# Proving that $u_n = (1+ \frac{x}{n})^n$ is an increasing sequence for $n \in N$ and $n \geq |x|$.

I just want to check that my solution is correct.

I used Bernoulli's inequality to get the following result:

$$(1+ \frac{x}{n})^n \geq 1+n(\frac{x}{n}) = 1 + x$$ . Basically $$(1+ \frac{x}{n})^n \geq 1 + x$$.

Then I tried to show that the difference $$u_{n+1} - u_n \geq 0$$. So I did the following,

$$(1+ \frac{x}{n+1})^{n+1} - (1+ \frac{x}{n})^{n} \geq (1+ \frac{x}{n+1})^{n+1} - (1+x)$$ . (look two lines up)

But $$(1+ \frac{x}{n+1})^{n+1} \geq 1+(n+1)(\frac{x}{n+1}) = 1 + x$$ (the exact same thing as above).

So we conclude that $$u_{n+1} - u_n \geq 0$$.
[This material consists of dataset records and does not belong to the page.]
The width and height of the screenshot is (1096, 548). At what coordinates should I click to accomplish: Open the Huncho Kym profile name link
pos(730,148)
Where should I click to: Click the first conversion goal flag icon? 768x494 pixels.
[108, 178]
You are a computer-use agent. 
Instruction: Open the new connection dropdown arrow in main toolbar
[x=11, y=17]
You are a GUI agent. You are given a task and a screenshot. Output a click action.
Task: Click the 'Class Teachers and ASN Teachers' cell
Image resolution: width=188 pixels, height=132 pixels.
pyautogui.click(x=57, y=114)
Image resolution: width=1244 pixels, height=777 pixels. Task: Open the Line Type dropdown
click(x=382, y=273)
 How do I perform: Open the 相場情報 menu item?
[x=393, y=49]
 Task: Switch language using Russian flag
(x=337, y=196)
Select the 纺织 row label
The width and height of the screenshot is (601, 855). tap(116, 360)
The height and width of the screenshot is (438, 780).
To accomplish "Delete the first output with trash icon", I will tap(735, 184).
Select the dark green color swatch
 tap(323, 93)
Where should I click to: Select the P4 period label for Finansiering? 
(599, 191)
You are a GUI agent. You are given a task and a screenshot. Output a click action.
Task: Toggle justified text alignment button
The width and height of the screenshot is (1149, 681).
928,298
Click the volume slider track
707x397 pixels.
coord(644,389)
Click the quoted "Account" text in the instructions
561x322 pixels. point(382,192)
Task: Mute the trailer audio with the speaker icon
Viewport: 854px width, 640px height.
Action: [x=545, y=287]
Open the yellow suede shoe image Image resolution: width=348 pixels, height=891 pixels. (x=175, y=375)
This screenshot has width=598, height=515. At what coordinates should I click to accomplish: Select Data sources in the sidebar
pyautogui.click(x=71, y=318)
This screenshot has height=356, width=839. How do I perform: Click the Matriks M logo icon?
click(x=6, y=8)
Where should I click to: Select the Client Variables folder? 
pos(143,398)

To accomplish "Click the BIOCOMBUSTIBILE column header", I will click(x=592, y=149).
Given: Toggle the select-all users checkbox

Do you have any alternative simpler solutions? If so, it'd be great to share.

• How about looking at the derivative? Jan 12, 2022 at 8:49
• How did you deduce the second inequality? From $\left(1+\frac{x}{n}\right)^n\geq 1+x$, it does not follow that $-\left(1+\frac{x}{n}\right)^n\geq -(1+x)$. Jan 12, 2022 at 8:50
• Cf. this answer Jan 12, 2022 at 16:22

(1) Prove that $$\ln (1+u)\ge \frac{u}{u+1}$$ for $$u\ge 0$$.
(2) Replace $$u=\frac{x}{y}$$ in (1) and conclude that $$f(y)=(1+\frac{x}{y})^y$$ is increasing for $$y\ge x$$.
(3) Replace $$y=n$$ and finish the proof.